## EXERCISE BRIEF
Taking the line with "Bitdefender (213, 274)" as the first and the line with "Souhlasím (699, 2512)" as the last, set down exactly every line in that range from the entries below, and no more.

## RECORDS SHOWN
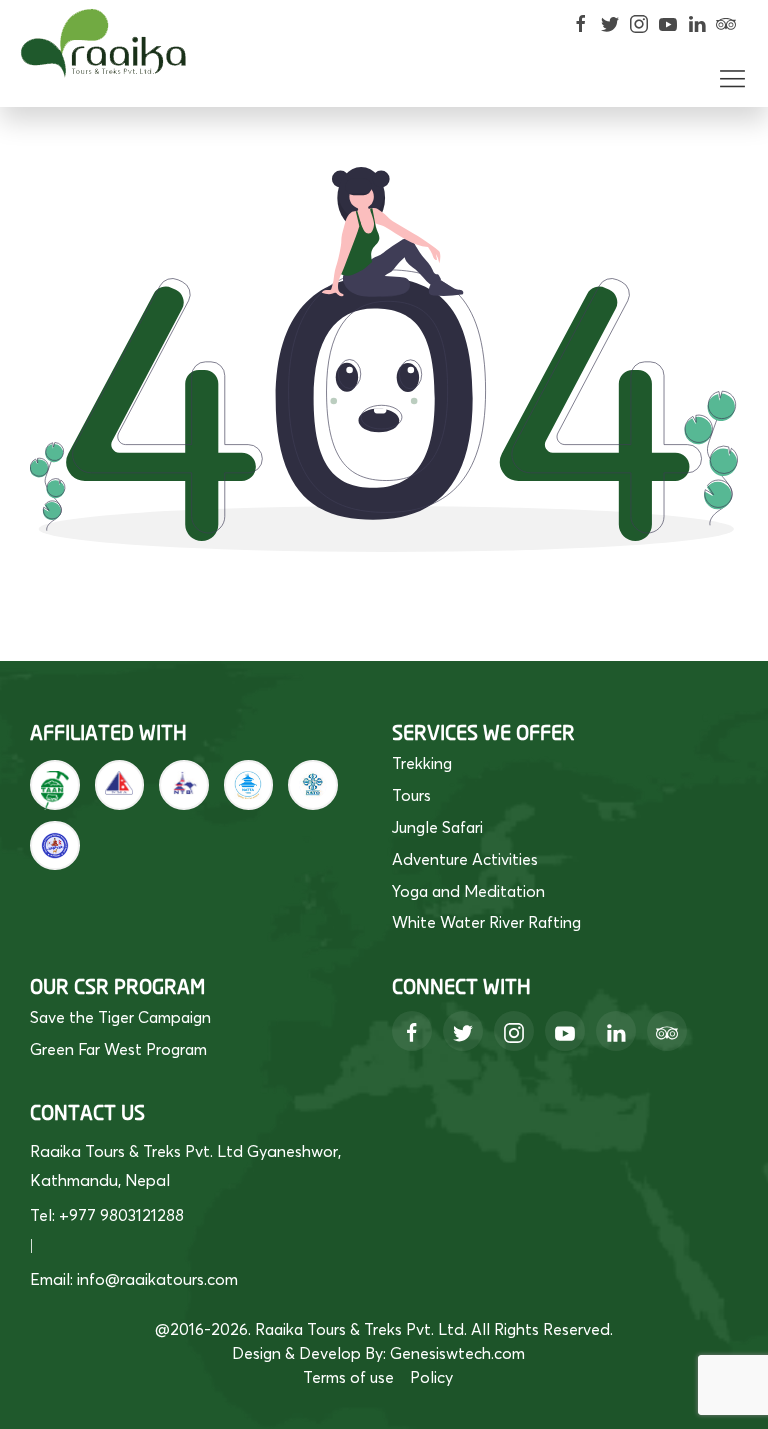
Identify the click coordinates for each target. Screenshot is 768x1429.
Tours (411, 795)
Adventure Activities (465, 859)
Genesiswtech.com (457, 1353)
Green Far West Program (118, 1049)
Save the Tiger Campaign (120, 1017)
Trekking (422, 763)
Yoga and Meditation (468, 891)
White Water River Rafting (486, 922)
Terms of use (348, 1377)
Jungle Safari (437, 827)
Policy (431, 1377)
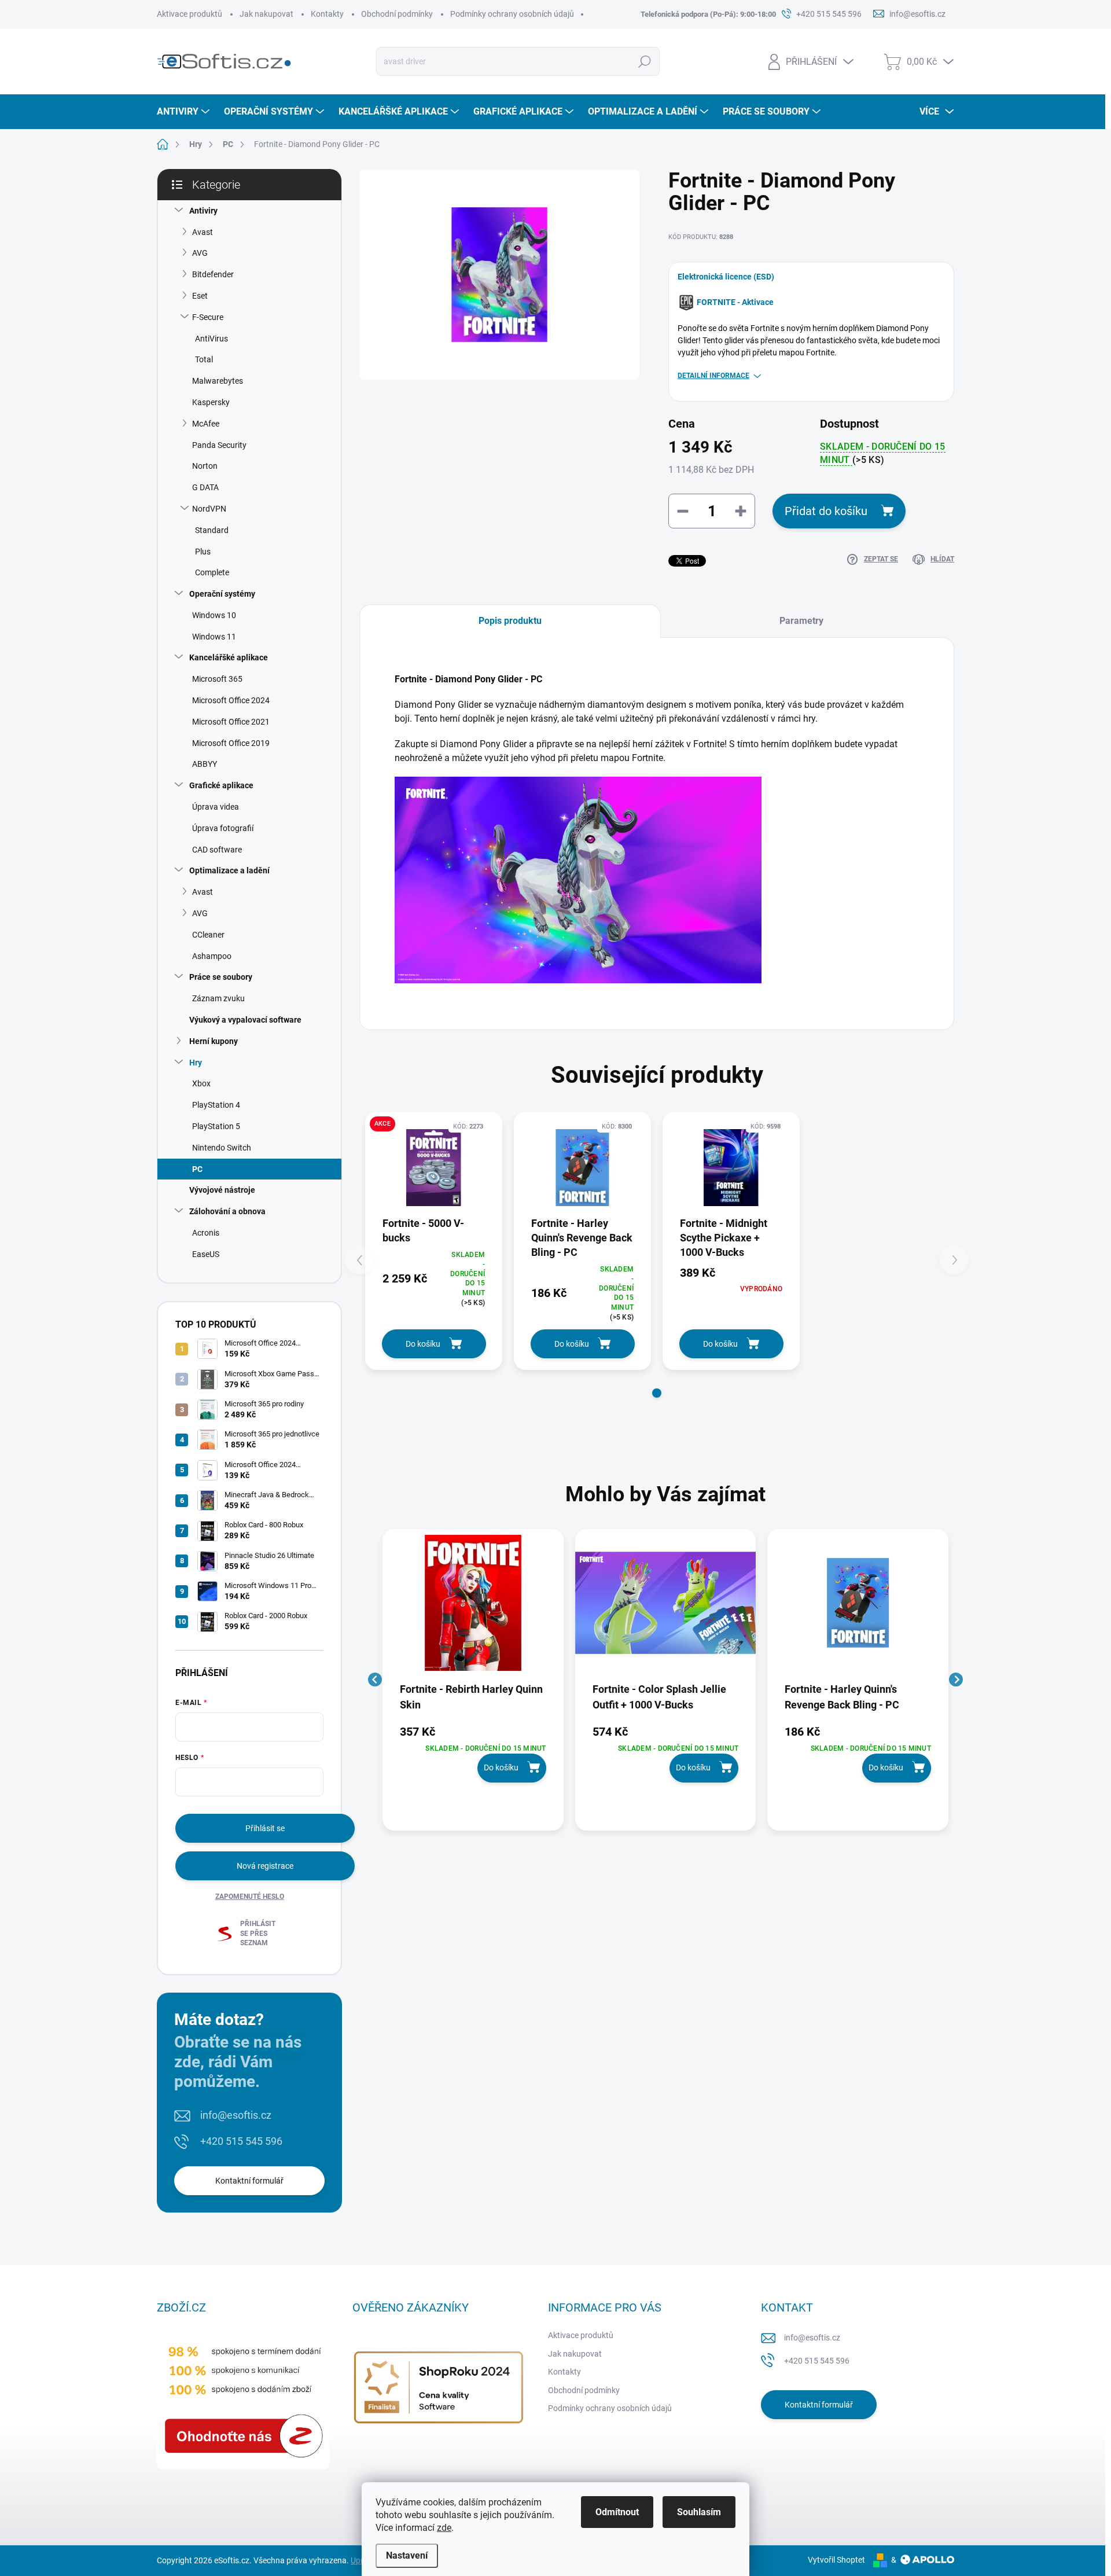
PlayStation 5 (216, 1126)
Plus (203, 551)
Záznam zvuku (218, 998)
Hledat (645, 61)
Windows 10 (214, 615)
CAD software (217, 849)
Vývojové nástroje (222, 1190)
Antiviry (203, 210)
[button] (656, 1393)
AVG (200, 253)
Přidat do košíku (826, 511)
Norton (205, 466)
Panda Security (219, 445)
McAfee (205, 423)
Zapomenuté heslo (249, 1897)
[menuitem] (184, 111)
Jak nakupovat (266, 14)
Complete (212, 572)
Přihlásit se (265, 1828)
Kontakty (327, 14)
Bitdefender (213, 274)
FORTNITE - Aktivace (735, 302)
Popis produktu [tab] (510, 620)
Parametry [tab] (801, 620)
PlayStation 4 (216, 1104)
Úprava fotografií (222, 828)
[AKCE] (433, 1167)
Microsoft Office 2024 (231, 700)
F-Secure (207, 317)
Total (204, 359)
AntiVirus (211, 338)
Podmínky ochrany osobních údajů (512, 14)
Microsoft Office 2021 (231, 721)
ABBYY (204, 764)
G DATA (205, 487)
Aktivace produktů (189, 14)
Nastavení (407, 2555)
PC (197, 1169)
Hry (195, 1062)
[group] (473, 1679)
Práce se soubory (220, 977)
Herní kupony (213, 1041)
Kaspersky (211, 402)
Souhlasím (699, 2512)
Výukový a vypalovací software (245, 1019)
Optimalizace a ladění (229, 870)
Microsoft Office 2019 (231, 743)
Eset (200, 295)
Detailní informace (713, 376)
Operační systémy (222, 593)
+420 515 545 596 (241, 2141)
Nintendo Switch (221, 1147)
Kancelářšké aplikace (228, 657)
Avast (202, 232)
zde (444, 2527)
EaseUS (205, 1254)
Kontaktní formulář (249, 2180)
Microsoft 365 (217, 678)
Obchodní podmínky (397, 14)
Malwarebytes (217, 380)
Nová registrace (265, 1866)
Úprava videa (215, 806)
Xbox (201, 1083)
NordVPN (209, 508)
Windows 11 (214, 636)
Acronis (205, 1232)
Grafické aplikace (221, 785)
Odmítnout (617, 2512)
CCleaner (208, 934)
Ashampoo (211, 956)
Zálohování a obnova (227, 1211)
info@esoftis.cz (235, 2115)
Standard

## WRITTEN SOLUTION
Bitdefender (213, 274)
FORTNITE - Aktivace (735, 302)
Popis produktu [tab] (510, 620)
Parametry [tab] (801, 620)
PlayStation 4 (216, 1104)
Úprava fotografií (222, 828)
[AKCE] (433, 1167)
Microsoft Office 2024 (231, 700)
F-Secure (207, 317)
Total (204, 359)
AntiVirus (211, 338)
Podmínky ochrany osobních údajů (512, 14)
Microsoft Office 2021 (231, 721)
ABBYY (204, 764)
G DATA (205, 487)
Aktivace produktů (189, 14)
Nastavení (407, 2555)
PC (197, 1169)
Hry (195, 1062)
[group] (473, 1679)
Práce se soubory (220, 977)
Herní kupony (213, 1041)
Kaspersky (211, 402)
Souhlasím (699, 2512)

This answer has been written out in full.